▶ _TASK TO CARRY OUT_:
What you copy should be the lines from the one with "Task: Open the account profile tab" through the end of the entries, word for word. Omit the pictures.

▶ _PROVIDED RECORDS_:
----------------

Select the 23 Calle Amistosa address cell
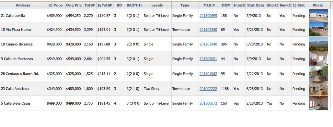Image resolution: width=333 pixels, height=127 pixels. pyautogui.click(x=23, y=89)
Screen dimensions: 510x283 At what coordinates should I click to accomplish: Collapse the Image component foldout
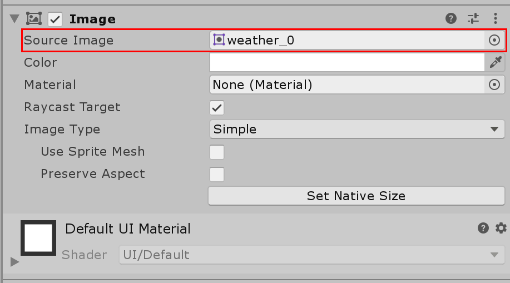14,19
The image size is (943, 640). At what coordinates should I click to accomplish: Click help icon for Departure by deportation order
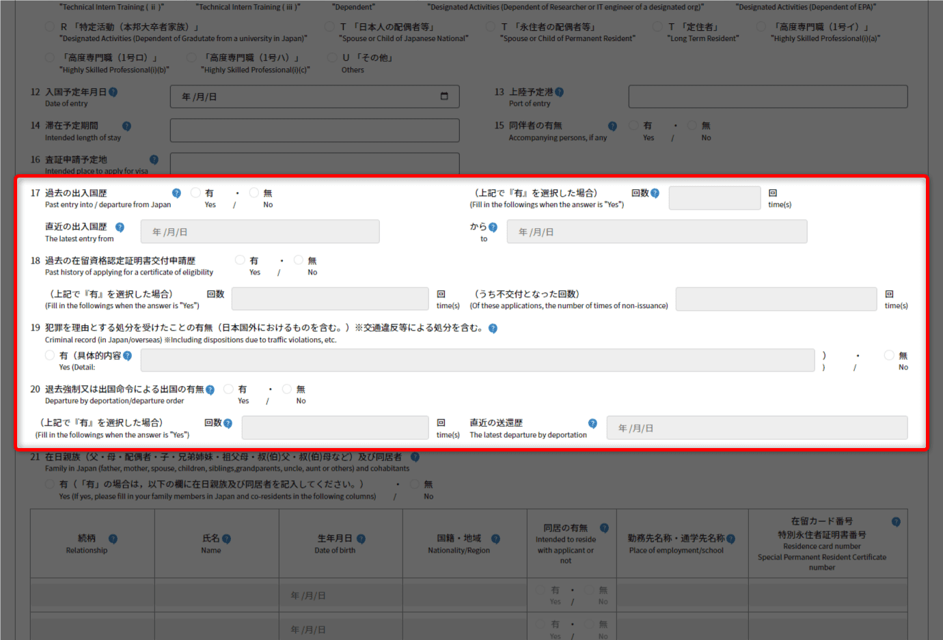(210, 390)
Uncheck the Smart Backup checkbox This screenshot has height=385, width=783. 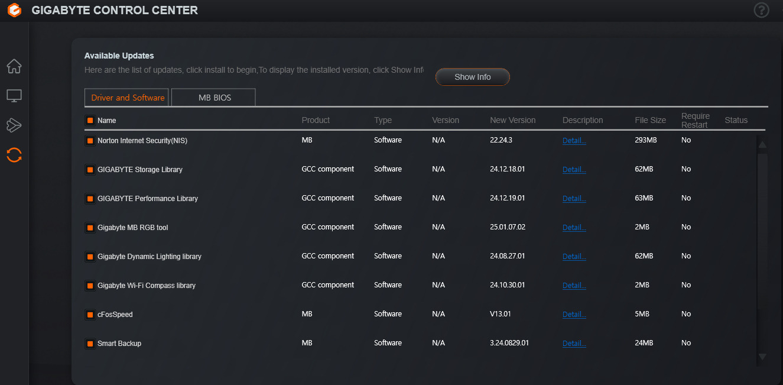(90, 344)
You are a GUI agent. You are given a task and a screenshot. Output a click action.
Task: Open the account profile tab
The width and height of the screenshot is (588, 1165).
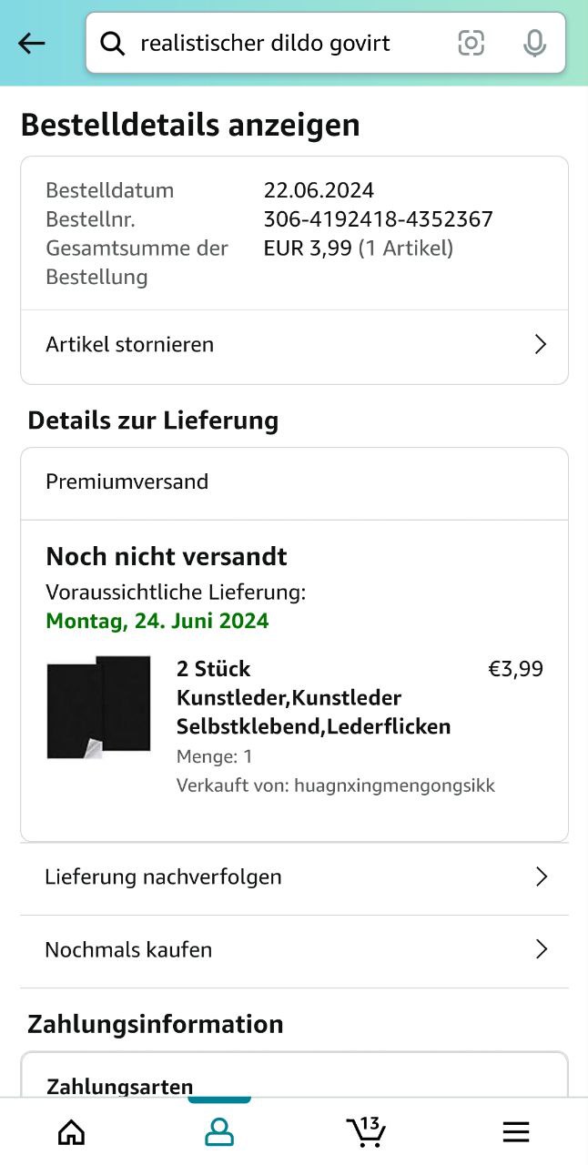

----------------

▶ _EXPECTED OUTPUT_:
Task: Open the account profile tab
The width and height of the screenshot is (588, 1165).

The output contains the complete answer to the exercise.